To Everyone…..Thank you for your answers. Yes, I realize that if he does have some sort of medical disorder that he would then, not be rude, or insensitive….he would be exhibiting his condition. And I could hardly call him rude then, could I?

It’s interesting because the two things that came to mind…were mentioned. ADD and Aspergers…with Aspergers sort of at the top of my thoughts, simply because he is not “hyper”, and usually ADD exhibits in very nervous hyper energy (right? Maybe not?). He is nervous and Type A, but not restless in that way. He is able to function when he is working on a project. He cannot suss visual cues. I have noticed this at functions (we belong to some of the same organizations.) He will not “see” someone who is becoming bored with what he is saying…or when someone is attempting to leave and is fidgeting. He doesn’t “see” that as I might. Twice, my friend and I had to literally take him by the arm and lead him out the door while he was protesting. “No…Jill and Frank aren’t tired. They were still talking to us!” While Jill and Frank were yawning and their eyes were closing. He talks at you, not to you. And it is almost impossible to deliver constructive criticism. He absolutely goes ballistic and takes it as a very personal attack. (“I was just wondering if you finished the Mayer account yesterday?” Answer: (angrily)“WHY?? Of course I did! Did you think I wasn’t going to? Or what?!!” My answer: “Uh no…I was just asking if it was done so I could file it.” Sheesh.

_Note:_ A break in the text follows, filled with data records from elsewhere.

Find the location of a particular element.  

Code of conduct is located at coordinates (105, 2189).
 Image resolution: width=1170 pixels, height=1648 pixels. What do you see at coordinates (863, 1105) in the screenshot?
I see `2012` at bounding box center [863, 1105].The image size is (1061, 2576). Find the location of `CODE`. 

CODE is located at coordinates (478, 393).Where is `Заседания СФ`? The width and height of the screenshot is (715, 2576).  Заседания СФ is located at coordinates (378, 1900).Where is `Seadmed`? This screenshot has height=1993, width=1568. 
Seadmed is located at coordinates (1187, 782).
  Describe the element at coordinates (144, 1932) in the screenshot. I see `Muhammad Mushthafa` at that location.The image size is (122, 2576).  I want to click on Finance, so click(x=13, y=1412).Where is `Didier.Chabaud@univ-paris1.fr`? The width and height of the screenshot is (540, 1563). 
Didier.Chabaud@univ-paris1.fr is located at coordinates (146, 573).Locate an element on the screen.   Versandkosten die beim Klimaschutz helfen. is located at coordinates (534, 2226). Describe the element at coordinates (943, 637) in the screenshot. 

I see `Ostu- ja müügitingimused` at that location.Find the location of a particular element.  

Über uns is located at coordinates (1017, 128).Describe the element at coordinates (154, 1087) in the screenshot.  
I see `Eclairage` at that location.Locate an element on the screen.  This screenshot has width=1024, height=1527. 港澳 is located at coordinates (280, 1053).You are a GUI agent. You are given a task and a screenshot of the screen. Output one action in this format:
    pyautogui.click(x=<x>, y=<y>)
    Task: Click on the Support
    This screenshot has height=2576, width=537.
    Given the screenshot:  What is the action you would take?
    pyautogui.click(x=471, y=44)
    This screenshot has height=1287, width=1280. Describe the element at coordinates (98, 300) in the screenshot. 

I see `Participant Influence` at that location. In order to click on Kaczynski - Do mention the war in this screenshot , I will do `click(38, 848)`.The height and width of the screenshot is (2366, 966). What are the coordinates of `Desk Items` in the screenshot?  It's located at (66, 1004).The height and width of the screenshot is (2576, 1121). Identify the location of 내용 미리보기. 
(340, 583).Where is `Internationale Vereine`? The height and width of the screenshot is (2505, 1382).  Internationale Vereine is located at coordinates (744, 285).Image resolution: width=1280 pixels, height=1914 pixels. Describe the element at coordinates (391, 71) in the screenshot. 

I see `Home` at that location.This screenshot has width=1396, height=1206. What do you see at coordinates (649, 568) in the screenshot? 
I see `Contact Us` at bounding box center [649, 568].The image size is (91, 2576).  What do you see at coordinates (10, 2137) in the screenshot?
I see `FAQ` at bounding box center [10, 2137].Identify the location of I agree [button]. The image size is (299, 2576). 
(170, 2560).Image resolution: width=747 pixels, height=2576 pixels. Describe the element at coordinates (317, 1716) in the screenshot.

I am so grateful for your answers. It makes sense that it might be ADD or highly functioning Aspergers. Not that I can do anything about that….“Uh, hi…I think you have a problem…you may have ADD or Aspergers…could you get checked?”

Not in this universe.

Once again…your answers were just fantastic…and I am sending you lurve. Lots of it!

woodcutter's avatar

sounds like some passive aggression going on right there.

GeorgeGee's avatar

You might subtly point him to an article such as this one about Michael Burry, a billionare investor who also has Asperger’s.
http://en.wikipedia.org/wiki/Michael_Burry
He might see himself in some of the descriptions. Many Asperger’s sufferers are quite successful.